Date: Saturday, July 27, 2013
Time: 12-2 p.m., EST
Location: Online web event, see Asheville Jung Center
CEUs: 3 CEUs are available with purchase of home study package
Cost: ONLINE registration only through Asheville Jung Center
Please note: Jung Cleveland is not handling or accepting registrations for this event. Contact Asheville Jung Center.
In this webinar we will dive into the topic of Art as it pertains to Analytical Psychology. Murray Stein will host from Zurich and guest speakers include Linda Carter and Lucienne Marguerat.
As a chair of the IAAP’s Art and Psyche Working Group, Linda Carter has worked with colleagues on the development of two conferences. In these conferences, she successfully brought together a wide range of artists with members of the psychotherapeutic community. These events were alive, dynamic and temporary communities emerged as a result. By creating a container for interaction, new life came forward as the transcendent third. She will talk about these collective experiences and why she believes that they are important and life-giving for those of us interested in depth psychology.

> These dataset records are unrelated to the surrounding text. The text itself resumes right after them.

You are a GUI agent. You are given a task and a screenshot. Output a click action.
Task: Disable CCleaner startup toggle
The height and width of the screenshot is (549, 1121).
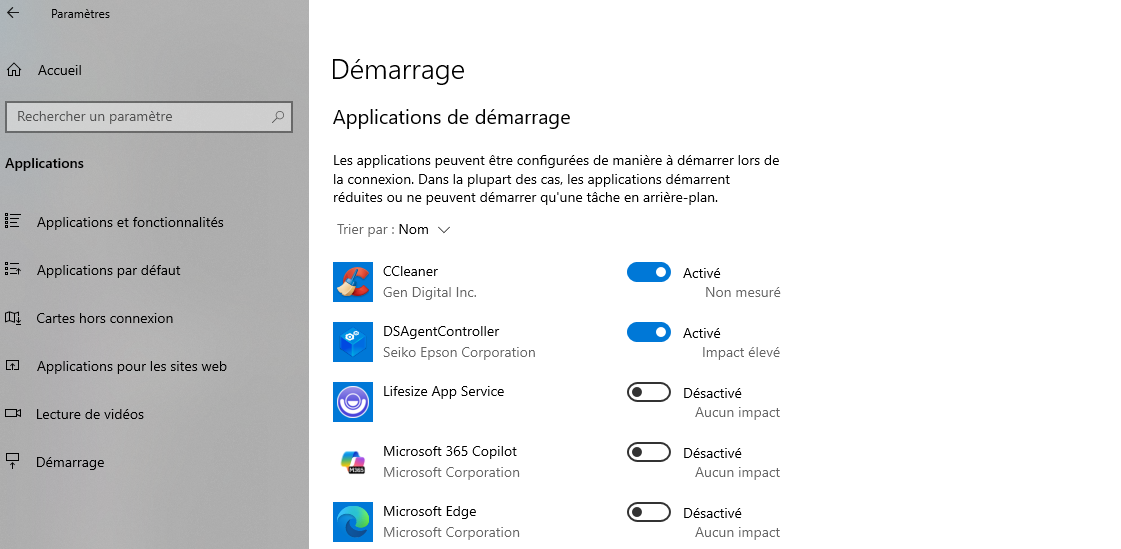click(x=648, y=272)
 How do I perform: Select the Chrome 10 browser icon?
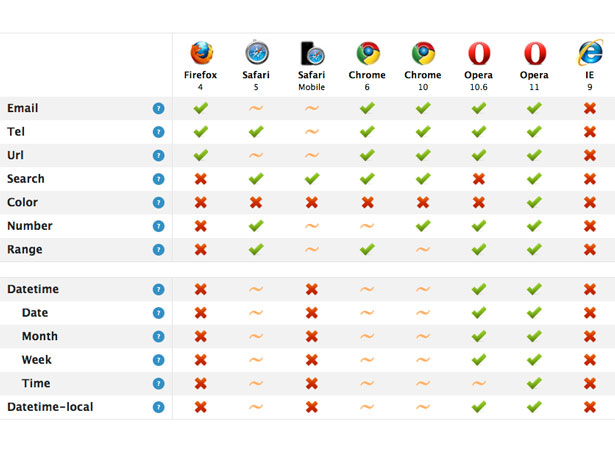coord(423,53)
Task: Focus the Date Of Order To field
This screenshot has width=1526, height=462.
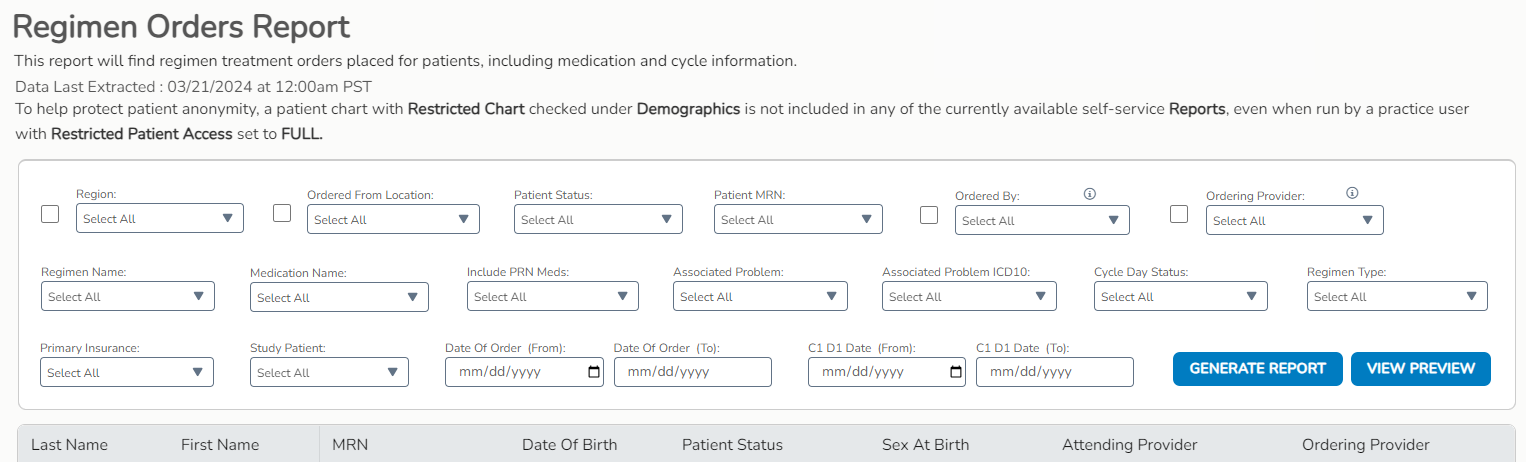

Linda will then move from discussion of collective experiences to a focus on one particular clinical case where “The Virgin and Child with St. Anne,” a painting by Leonardo da Vinci, became a central axis around which the treatment revolved. It was her hope that through an intense therapeutic alliance, a young mother could move toward an “earned secure attachment” and be able to offer her new baby a secure base, something missing in the young mother’s own history. Linda will attempt to use the art as amplification of interaction and to use attachment research as a scientific ground.
In this webinar, Linda’s hope is to show the deep importance of the conjunction of art and psyche in the collective and in individuals and how such conjunctions create new life as artwork and relationship through the dynamics of emergence.
Lucienne Marguerat plans to explore what visual art does to us and why this “moving” experience does not leave us unchanged, why it has in fact the same capacity as music to open our psychic space to humanity and the universe. As an illustration of this we will examine a few works by two different artists.
What is it that makes the crude, bizarre drawings of the uneducated, hopelessly maladjusted, psychotic Swiss Adolf Wölfli (1864-1930) so forceful? More than his amazing sense of space and colours, what grips us is the authenticity and the tension they convey. His strange symbols and astounding compositions conjure up longings, lust, fears and tensions that all of us are dimly aware of.
The paintings of Maria Lassnig (*1919), a classically trained artist from Austria, are not especially likable, and yet they also have an undeniable impact. Apart from the aesthetic qualities (the sensuous use of colours or the vigorous strokes), what grips us is their inner truth. Although of an unblinking honesty that is sometimes hard to bear, the power of her art lets us feel as if they were ours – her sensuous liveliness, her sarcasm, anguish, grief or despair.
About the Presenters:
Murray Stein, Ph.D., is former President and current training and supervising analyst at the International School of Analytical Psychology (ISAPZ) in Zurich, Switzerland.
Linda Carter, MSN, CS, IAAP, is a Jungian Analyst in private practice in Boston and in Providence, RI, where she lives. She is a graduate of Georgetown and Yale Universities and has been in practice for more than 30 years seeing children, adolescents and adults.
Lucienne Marguerat, lic. phil., has a private practice in Zürich and is a training analyst at ISAPZURICH and is co-director of the Counseling Service. She has given lectures and workshops about various subjects at the Antenne Romande in Lausanne, and at both the C.G. Institute, Zürich and ISAPZURICH.